“IT’S the NSW Government and the mining industry in cahoots again to shaft the community.”
That was how former Wybong resident Christine Phelps responded after news Muswellbrook Shire Council is taking legal action to recover $5 million revealed in a secret deed of agreement between the government and Ridgelands Coal Resources over a Wybong mine proposal.
The mining company was supposed to have promoted a $5 million community fund to groups that could apply for grants, but the 2013 exploration licence agreement condition remained secret until July when the company offered the council $500,000, just six months before its exploration licence lapses.
“I’m really pleased the council is doing this. Good on them,” said Mrs Phelps, a former Muswellbrook councillor who sold her Wybong farm a year ago because of the impact of mining at nearby Mangoola.

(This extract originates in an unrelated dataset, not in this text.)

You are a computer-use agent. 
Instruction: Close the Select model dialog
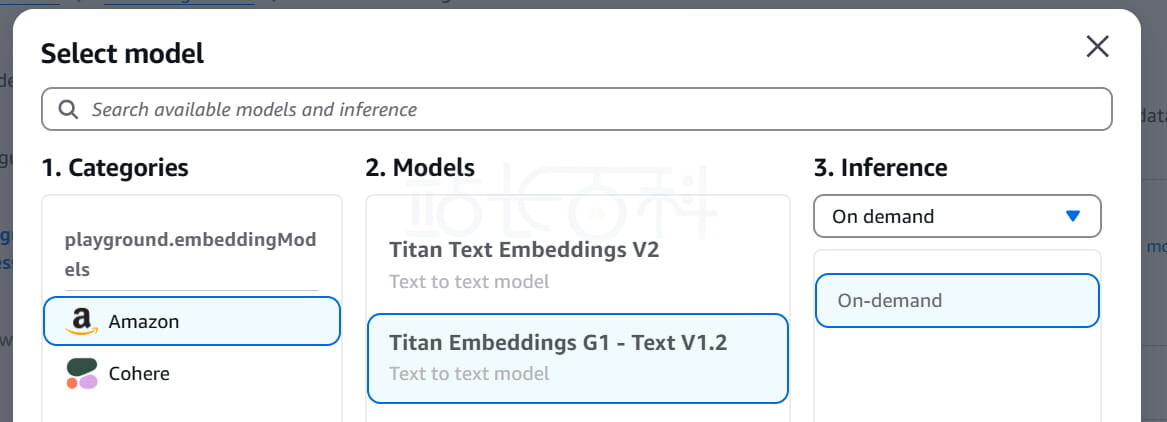pyautogui.click(x=1097, y=47)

Her comments came as the NSW Department of Planning declined to comment, other than to confirm it had “referred the matter to the resources regulator, who is investigating”. The council is preparing for a NSW Supreme Court directions hearing in late August.

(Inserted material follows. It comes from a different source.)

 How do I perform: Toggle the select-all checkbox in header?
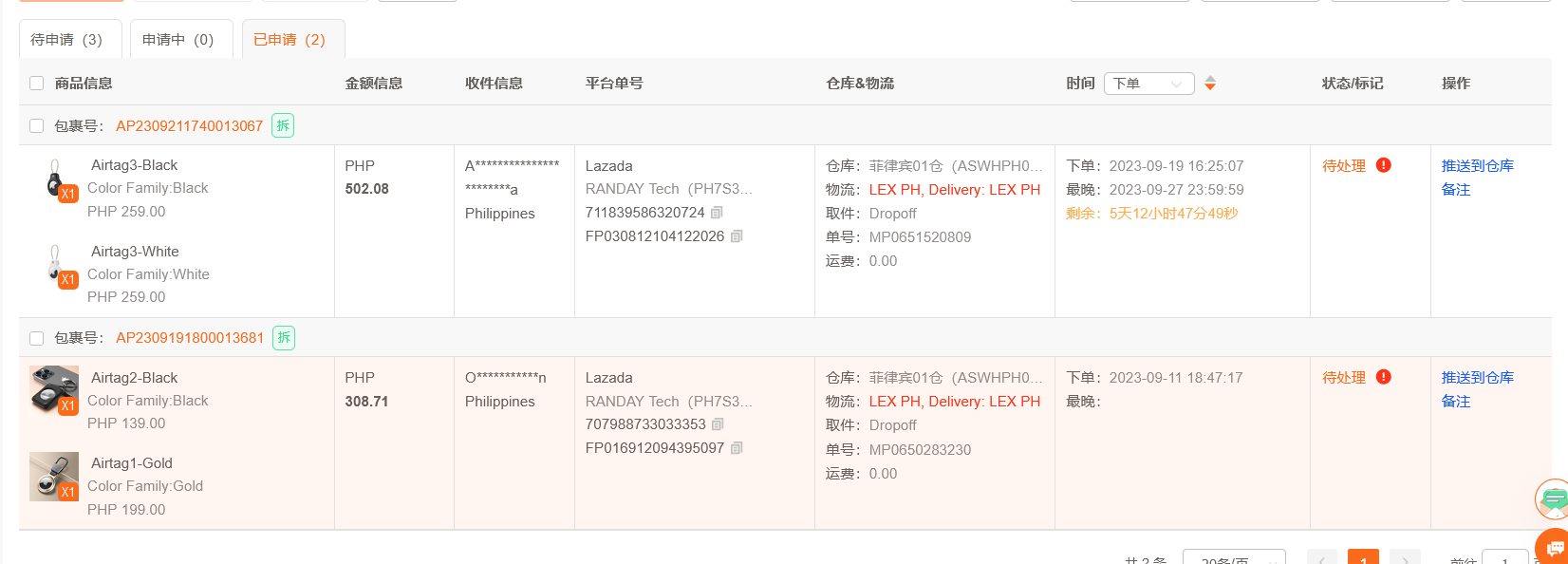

Mrs Phelps was scathing of the government, after the deed showed Ridgelands was required to report the fund’s operations to the government on a regular basis from 2013. Breaching exploration licence conditions is an offence with a $1.1 million penalty.

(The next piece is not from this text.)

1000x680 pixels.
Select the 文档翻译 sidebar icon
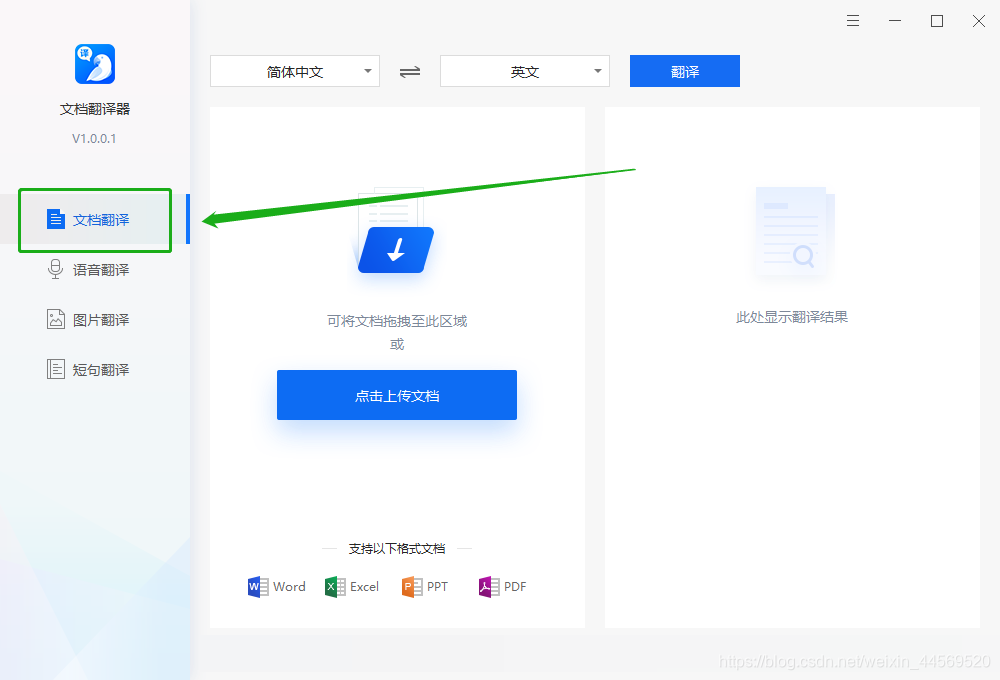point(56,219)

“This begs the question of where’s the department’s policing of these consent conditions? We know they don’t police them. It’s always been left to the local community to lodge complaints when mines do the wrong thing, and because it’s a complaints-driven system it puts a huge burden on the community,” Mrs Phelps said.
“It makes everything in your life about the mining industry. You’re forever reporting and trying to get the department to do something when mines do the wrong thing.”
Mrs Phelps lived at Wybong for more than 20 years before selling, after mitigation measures to reduce the impacts of Mangoola mine would have “meant we’d be virtually locked inside with air conditioning”.
“It was tough leaving,” she said.
“We were in the buffer zone, and we had seven years of negotiations with them, trying to get them to mitigate the impacts of the mine. There’s still a couple of people live up there but it’s being taken over by mining.”
Mrs Phelps said the $5 million for community projects was “a substantial amount that would make a huge difference, whatever use it could be put to”.
“The council has massive plans. That money could be bloody handy.”